1866--Councilmen, Mills S. Reeves, W. W. Wardell. Representatives, J. H. Maxon, James Thorn, M. S. Campbell, Albert Tuxbury, J. A. Gilmore.
1867--In this year the Territory became a State and the legislators were elected for two years: M. S. Reeves, W. W. Wardell, to the Senate; A. F. Harvey, D. M. Anderson, J. B. Bennett, W. M. Hicklins, to the House.
1869--Senators, T. Ashton, T. B. Stevenson. Representatives, James Fitchie, William McLennan, A. F. McCartney, J. W. Talbot, A. Zimmerer.
1870-'71--Senators, David Brown, Robert Hawke.
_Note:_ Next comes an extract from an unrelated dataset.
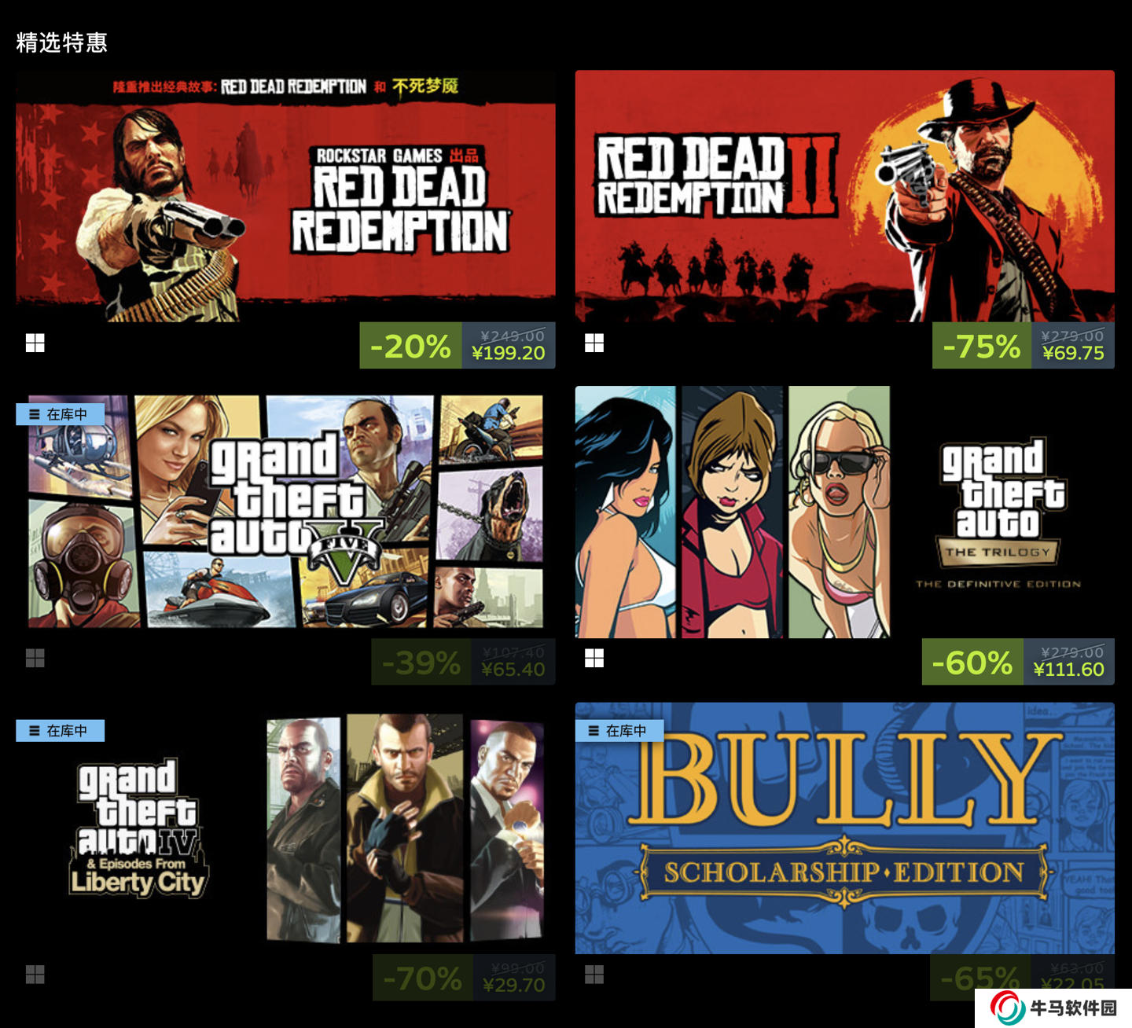Click the 精选特惠 section heading
1132x1028 pixels.
click(61, 42)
Representatives, W. E. Dillon. J. E. Doom, Eugene Munn, John Overton, J. W. Conger.
1872--Senator Third District, Aurelius Bowen. Representatives, Logan Enyart, James H. Masters, J. W. Patrick, Paul Schminke.
1874--Senator Third District, Joseph E. Lamaters. Representatives, N. R. Pinney, J. H. Tomlin, Logan Enyart, Eugene Munn.
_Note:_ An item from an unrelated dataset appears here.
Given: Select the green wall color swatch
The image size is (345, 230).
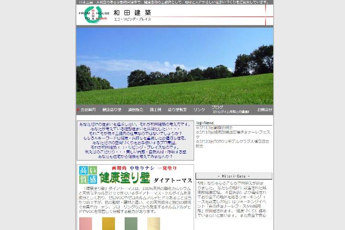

1876--Senators, C. H. Van Wyck, G. W. Covell. Representatives, F. W. Robb, George McKee, Paul Schminke, J. B. Elliott.
1878--Senators, C. H. Van Wyck, D. T. Hayden. Representatives, J. L. Mitchell, R. D. Brownlee, Jacob Lisk, George Ferguson.
1880--Senators, C. H. Van Wyck, H. F. Cady (William Campbell being subsequently elected in place of C. H. Van Wyck, resigned). Representatives, Nelson Overton, F. T. Ransom, J. O. Moore, J. M. Parry.
As has been said, the county seat was placed at Nebraska City by the act of the first Territorial Legislature. Unlike the most of its neighbors, Otoe County has had no conflicts regarding its location, a fact due to the rapid advancement of the city, the enterprise of its citizens, and, as to its early days, the centralization of settlement in the immediate vicinity, while Otoe City and Wyoming assumed for a brief period, to be its rivals, no attempt was made to advance themselves by the injury of their more fortunate neighbor, and their rapid and fatal decline, very soon precluded all possibility of such a proceeding.
The county has always, as a rule, been well governed--never better than at present--as is instanced by the fact that in 1860, $1.75 a square was paid for county printing, 10 cents being the present rate.
Her schools have been fully equal to the average, and will be dealt with in detail, in the proper place; as to those of the county, distinct from Nebraska City, there are now ninety school districts, eighty seven of which have school regularly ; 159 teachers are employed, and every attention possible paid to the general improvement of the schools, and the education of youth.